▸ **EXERCISE SET**
1: Transcribe the passage of the Pittsburgh protest plea article from "2 plead guilty" to "Sept. 5, 2020.".
2: Write the next part of the article about the Pittsburgh protest guilty pleas, continuing after its final sentence.

▸ **PAGE EXCERPT**
2 plead guilty to roles in 2020 protests in Pittsburgh
A Pittsburgh man who has spent years advocating for LGBTQ rights pleaded guilty Wednesday to his role in a day’s worth of protests in September 2020 in Downtown.
Kenneth McDowell, 35, of the city’s Spring Garden neighborhood, will serve two years of probation after pleading guilty to harassment, disorderly conduct and simple assault stemming from two incidents on Sept. 5, 2020.
In the first incident, police said McDowell was participating in a protest Downtown with several hundred people marching peacefully. A group of protesters, including McDowell, then entered a McDonald’s restaurant on Liberty Avenue and started chanting, screaming and using a bullhorn.
When the manager attempted to get back behind the counter, McDowell physically blocked him, police said. In the ensuing pushing and shoving, the manager’s glasses were knocked off, according to a criminal complaint.
In the other incident, police said McDowell and others approached customers dining at Pino’s Restaurant on Reynolds Street around 8:45 p.m. and shouted and screamed obscenities at them with megaphones.
Corey Day, who represents McDowell, told Allegheny County Common Pleas Judge Edward J. Borkowski that his client got caught up in the emotion of events that day.
Day described his client as an activist, mentor and “integral leader in the community.”
McDowell is active in the ballroom scene and works to help Black and Latinx LGBTQ youth to find housing.
“I just want to apologize,” McDowell said. “This does not reflect the person that I am. I was just trying to advocate and speak for Black voices and minorities.”
Also pleading guilty Wednesday was Cameron Guetta, who was charged for his role in the May 30, 2020, protests over George Floyd’s death at the hands of police in Minnesota.

▸ **DATA**
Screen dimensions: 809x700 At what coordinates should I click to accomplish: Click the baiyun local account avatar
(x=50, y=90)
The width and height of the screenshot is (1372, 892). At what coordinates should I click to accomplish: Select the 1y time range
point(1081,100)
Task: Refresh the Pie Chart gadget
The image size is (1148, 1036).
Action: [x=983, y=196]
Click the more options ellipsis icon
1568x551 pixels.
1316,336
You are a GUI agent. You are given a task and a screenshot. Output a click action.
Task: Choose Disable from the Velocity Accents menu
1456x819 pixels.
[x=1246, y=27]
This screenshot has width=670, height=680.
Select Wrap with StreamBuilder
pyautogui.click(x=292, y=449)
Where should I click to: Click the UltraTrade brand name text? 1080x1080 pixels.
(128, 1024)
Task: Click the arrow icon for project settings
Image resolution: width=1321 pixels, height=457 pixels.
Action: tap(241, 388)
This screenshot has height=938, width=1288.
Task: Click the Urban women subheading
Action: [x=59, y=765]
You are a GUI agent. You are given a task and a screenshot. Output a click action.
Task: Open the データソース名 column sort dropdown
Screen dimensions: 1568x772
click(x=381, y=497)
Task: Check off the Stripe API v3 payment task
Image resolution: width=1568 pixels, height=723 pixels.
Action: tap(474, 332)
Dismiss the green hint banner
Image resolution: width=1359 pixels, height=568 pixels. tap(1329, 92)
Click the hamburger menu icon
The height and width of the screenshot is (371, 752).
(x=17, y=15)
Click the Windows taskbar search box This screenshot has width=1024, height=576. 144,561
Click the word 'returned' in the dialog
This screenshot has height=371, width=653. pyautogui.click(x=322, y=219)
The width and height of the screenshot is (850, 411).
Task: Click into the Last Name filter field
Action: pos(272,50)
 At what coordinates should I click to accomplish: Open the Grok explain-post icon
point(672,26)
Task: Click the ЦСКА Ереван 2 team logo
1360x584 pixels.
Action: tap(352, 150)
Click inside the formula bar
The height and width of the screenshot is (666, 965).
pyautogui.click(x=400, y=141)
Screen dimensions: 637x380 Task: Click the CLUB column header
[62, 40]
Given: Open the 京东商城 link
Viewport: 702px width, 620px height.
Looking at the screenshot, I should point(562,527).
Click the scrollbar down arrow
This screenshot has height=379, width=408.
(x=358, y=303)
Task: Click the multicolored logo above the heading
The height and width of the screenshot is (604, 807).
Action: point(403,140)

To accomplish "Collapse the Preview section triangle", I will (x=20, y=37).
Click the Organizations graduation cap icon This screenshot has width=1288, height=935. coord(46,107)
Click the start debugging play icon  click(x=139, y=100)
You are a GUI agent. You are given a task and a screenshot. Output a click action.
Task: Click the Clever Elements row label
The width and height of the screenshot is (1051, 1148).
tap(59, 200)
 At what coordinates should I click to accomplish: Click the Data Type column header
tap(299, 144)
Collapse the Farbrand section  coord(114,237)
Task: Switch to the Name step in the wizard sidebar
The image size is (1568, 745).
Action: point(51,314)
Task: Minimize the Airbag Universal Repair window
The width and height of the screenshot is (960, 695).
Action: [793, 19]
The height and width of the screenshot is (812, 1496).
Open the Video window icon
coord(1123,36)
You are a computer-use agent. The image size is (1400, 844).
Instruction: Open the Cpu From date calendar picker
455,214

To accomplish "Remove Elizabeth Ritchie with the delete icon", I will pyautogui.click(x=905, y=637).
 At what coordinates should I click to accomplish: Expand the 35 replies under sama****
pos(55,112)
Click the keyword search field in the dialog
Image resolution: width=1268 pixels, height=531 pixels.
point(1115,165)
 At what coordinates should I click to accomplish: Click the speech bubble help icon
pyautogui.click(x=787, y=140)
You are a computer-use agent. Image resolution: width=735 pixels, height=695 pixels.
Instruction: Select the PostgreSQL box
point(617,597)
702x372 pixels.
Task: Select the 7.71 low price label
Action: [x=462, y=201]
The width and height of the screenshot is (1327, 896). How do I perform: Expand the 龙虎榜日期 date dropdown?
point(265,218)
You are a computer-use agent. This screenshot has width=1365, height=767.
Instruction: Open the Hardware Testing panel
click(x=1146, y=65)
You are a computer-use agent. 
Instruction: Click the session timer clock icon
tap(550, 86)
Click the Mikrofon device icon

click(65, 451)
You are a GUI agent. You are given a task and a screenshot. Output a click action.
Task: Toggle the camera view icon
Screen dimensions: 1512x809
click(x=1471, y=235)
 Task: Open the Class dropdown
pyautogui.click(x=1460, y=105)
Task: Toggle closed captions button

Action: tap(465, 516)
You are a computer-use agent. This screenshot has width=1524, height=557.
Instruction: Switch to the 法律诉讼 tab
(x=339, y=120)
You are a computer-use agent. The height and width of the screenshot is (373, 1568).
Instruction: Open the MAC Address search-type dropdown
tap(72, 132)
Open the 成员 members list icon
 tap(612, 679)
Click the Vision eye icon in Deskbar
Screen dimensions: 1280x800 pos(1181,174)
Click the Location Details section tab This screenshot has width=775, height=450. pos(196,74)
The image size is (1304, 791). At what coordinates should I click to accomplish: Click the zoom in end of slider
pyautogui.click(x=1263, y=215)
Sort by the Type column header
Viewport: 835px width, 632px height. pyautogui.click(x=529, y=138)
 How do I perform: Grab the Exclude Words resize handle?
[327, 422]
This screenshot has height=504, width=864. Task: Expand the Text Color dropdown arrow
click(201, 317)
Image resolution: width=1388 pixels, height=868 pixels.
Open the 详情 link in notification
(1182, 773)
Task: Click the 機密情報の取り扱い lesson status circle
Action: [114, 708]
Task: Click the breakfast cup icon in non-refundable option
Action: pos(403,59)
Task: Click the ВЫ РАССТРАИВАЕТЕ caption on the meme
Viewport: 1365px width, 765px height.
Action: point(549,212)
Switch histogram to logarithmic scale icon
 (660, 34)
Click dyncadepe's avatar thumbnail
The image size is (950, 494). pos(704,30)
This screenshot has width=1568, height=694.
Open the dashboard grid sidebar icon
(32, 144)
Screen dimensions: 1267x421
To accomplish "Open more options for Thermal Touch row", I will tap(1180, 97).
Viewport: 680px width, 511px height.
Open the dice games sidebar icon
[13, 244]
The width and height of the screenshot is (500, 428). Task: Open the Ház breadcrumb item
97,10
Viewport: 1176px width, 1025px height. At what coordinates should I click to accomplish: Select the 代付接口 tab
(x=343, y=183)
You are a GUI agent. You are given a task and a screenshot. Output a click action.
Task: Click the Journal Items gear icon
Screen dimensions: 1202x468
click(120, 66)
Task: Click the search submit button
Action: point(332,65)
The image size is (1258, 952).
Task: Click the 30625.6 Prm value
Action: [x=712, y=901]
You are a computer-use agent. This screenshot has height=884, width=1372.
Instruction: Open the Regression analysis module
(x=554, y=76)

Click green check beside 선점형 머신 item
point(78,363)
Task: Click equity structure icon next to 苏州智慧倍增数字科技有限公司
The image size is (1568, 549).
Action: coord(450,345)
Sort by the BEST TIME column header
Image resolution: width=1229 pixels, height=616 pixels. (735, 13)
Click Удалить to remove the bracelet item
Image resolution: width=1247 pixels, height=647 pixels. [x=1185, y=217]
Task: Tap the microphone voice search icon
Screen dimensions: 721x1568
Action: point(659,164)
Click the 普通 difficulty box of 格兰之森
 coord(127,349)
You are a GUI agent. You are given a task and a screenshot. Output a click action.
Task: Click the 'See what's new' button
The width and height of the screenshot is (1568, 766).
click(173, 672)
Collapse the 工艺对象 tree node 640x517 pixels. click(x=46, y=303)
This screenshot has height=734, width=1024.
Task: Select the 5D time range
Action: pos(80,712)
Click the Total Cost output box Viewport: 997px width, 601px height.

▸ **ANSWERS TO EACH TASK**
1:
2 plead guilty to roles in 2020 protests in Pittsburgh
A Pittsburgh man who has spent years advocating for LGBTQ rights pleaded guilty Wednesday to his role in a day’s worth of protests in September 2020 in Downtown.
Kenneth McDowell, 35, of the city’s Spring Garden neighborhood, will serve two years of probation after pleading guilty to harassment, disorderly conduct and simple assault stemming from two incidents on Sept. 5, 2020.

2:
Guetta, 21, of the city’s Morningside neighborhood, was among those who kicked and punched a Pittsburgh police car prior to it being set on fire.
Guetta pleaded to disorderly conduct and criminal mischief.
His attorney, Lisle Weaver, told the court that Guetta has performed 254 hours of community service since his arrest and started his own junk removal business a year ago.
“I’ve grown a lot as a person since then, and I appreciate any consideration,” Guetta told the court.
Because of his extensive amount of community service, the prosecution suggested no further penalty was necessary, and Borkowski agreed.
Assistant District Attorney Grant Olson told the court that he has tried to be consistent in recommending similar sanctions in the dozens of protest cases stemming from incidents in the spring and summer of 2020.
He suggested a more lengthy probation for McDowell because he was involved in two incidents over the course of one day.
“This case had victims for both,” Olson said.
Paula Reed Ward is a TribLive reporter covering federal and Allegheny County courts. She joined the Trib in 2020 after spending nearly 17 years at the Pittsburgh Post-Gazette, where she was part of a Pulitzer Prize-winning team. She is the author of "Death by Cyanide." She can be reached at pward@triblive.com.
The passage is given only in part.